The first libertarian to receive the Nobel Prize was F.A. Hayek in 1974. In the years leading up to the prize announcement, Hayek had reached a professional and personal nadir. Unable to maintain an appointment in the United States, Hayek had returned to Austria to take up a position at the University of Salzburg, Austria. With the announcement of the prize in 1974, however, Hayek's work, and the fortune of Austrian economics, took a remarkable turn.

Hayek's influence on Cato is profound. Two of Cato's first books were by Hayek: A Tiger by the Tail: The Keynesian Legacy of Inflation & Unemployment and Monetary Policy: Government as Generator of the "Business Cycle." Perhaps more than any other intellectual in the twentieth century, Hayek has inspired Cato and its researchers to develop policies that ensure a free society. When Cato moved into its current location in 1992, its auditorium was named in Hayek's honor.

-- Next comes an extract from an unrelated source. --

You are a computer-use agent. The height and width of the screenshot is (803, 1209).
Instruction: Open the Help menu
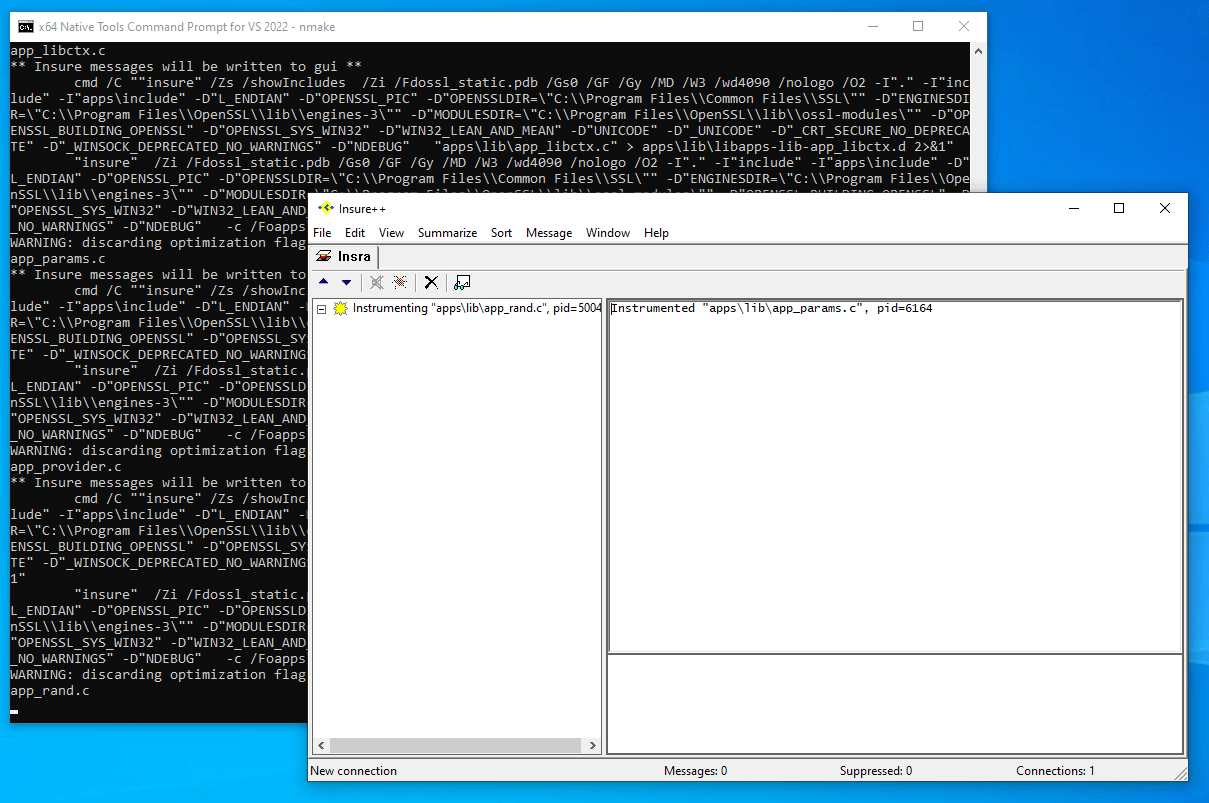pos(656,232)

Two years after Hayek's win, Milton Friedman, then a professor at the University of Chicago, was awarded the prize for his work on monetary theory. This work, along with that of Hayek, was to form the basis of Cato's advocacy of stable money and inspired Cato's first conference on monetary policy in 1983. Participants included Fritz Machlup, Anna Schwartz, Gottfried Haberler, future Nobel Laureate Robert Mundell, and Allan Meltzer.

One year before the massacre in Tiananmen Square, Cato held its first conference in China, "Economic Reform in China: Problems and Prospects," at which Friedman spoke. A collection of papers presented at the conference was published in English in 1990, but it remained blocked by the Chinese government until 1993, when Friedman met with then Communist Party leader Jiang Zemin.

In 2002 Cato inaugurated the Milton Friedman Prize for Advancing Liberty, awarded every two years to an individual who has made a significant contribution to the advancement of liberty.

Libertarians have always known that government often fails, but before the pioneering work of James M. Buchanan, why government fails remained somewhat of a mystery. His Nobel Prize in 1986 gave recognition to the already growing movement in "Public Choice" economics, which provided a lens through which to analyze these failures.

For much of his life, Buchanan was an active partner with the Cato Institute. He spoke at numerous Cato events, including the 10th anniversary dinner in 1987 and its 1990 Russian conference, "Transition to Freedom: The New Soviet Challenge." In addition, Buchanan often wrote for the Cato Journal.

A frequent lament amongst libertarians is the number of talented individuals who never received the prize. Fritz Machlup, for example, was a leading theorist in the pure theory of international trade. Ludwig von Mises was one of the most pioneering economists of the twentieth century. Peter Bauer contributed vast scholarship to the literature of development economics. Gordon Tullock, Buchanan's partner in the creation of Public Choice, did pioneering work in the field of rent seeking. Israel Kirzner may still win the Nobel Prize for his essential work on entrepreneurship and the market process.